(EXERCISE INPUT begins)

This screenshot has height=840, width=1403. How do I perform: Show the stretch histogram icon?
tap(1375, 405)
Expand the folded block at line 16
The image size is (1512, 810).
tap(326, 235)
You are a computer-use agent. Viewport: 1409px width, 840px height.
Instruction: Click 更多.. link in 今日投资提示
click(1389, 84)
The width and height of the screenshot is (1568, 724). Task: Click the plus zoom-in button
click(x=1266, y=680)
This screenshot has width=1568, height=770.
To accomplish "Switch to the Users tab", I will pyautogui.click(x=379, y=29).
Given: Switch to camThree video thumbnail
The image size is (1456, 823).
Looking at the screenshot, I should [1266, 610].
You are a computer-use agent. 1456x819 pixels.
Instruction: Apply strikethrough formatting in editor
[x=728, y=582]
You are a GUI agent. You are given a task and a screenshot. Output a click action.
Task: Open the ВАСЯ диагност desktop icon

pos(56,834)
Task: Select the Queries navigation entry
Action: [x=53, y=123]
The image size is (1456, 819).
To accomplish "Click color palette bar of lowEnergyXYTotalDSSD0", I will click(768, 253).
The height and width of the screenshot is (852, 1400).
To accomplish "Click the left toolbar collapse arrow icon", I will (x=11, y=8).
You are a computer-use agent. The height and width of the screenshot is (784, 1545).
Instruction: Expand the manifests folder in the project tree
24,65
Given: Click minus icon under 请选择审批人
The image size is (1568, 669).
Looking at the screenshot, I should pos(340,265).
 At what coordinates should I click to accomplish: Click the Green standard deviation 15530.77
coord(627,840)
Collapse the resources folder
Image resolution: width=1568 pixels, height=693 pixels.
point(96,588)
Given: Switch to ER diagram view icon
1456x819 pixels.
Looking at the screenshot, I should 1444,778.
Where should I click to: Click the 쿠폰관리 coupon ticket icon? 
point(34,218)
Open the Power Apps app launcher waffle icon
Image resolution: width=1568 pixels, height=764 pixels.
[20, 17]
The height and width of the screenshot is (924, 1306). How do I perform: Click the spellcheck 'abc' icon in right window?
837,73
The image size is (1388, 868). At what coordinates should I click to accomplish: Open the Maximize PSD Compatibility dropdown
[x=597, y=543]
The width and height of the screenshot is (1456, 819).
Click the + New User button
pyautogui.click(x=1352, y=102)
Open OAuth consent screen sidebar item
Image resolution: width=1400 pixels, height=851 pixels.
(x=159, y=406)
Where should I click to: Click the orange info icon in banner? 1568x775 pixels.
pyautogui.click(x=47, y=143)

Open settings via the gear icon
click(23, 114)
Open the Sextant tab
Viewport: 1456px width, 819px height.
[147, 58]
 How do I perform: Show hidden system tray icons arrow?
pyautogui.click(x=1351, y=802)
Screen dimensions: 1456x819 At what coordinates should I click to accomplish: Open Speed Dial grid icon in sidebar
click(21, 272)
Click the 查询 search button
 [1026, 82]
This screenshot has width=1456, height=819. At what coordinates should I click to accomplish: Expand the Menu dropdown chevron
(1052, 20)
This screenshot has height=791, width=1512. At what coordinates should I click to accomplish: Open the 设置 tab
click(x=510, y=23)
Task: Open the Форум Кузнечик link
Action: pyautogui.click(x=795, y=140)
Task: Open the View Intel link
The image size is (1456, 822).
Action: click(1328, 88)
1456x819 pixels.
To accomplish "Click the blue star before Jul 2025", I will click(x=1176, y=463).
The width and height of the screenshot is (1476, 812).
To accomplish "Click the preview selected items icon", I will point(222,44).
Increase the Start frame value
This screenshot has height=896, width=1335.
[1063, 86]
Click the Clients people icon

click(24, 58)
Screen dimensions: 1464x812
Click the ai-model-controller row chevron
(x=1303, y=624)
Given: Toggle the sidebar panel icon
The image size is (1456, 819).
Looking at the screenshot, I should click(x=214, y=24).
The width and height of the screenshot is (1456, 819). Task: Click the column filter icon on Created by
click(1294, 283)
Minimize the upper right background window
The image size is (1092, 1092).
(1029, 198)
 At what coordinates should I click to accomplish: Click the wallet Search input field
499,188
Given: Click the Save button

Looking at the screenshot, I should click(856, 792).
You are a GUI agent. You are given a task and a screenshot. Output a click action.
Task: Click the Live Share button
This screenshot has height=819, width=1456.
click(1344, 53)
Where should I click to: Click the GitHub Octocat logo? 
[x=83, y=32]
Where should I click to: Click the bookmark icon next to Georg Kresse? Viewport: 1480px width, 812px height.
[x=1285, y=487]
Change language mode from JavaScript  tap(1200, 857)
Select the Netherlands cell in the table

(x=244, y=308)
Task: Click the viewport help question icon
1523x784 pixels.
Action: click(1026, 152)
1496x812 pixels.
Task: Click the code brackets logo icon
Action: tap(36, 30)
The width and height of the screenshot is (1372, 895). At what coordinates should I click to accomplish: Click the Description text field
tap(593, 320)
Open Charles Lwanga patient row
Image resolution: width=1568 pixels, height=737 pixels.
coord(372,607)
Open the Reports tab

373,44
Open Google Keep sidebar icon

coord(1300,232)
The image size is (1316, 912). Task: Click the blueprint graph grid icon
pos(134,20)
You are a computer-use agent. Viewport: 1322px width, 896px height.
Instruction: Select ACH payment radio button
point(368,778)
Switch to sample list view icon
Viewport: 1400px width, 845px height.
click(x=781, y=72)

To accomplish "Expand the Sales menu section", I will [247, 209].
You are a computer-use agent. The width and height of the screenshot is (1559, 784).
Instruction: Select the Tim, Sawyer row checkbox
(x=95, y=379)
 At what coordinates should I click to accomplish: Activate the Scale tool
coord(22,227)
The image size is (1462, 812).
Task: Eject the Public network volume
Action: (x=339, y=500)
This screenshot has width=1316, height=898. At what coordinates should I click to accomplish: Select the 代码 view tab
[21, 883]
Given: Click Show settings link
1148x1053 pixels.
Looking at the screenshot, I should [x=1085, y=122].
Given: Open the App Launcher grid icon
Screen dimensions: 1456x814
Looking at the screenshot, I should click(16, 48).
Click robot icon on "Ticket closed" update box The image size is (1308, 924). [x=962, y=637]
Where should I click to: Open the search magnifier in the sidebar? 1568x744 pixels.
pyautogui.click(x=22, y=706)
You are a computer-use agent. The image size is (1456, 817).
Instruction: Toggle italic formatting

(EXERCISE INPUT ends)

-- REQUIREMENT --
Starting with the first line of the records above, give back each line exactly until the line with "You are a computer-use agent. Viewport: 1409px" has been given as well.

-- ANSWER BELOW --
This screenshot has height=840, width=1403. How do I perform: Show the stretch histogram icon?
tap(1375, 405)
Expand the folded block at line 16
The image size is (1512, 810).
tap(326, 235)
You are a computer-use agent. Viewport: 1409px width, 840px height.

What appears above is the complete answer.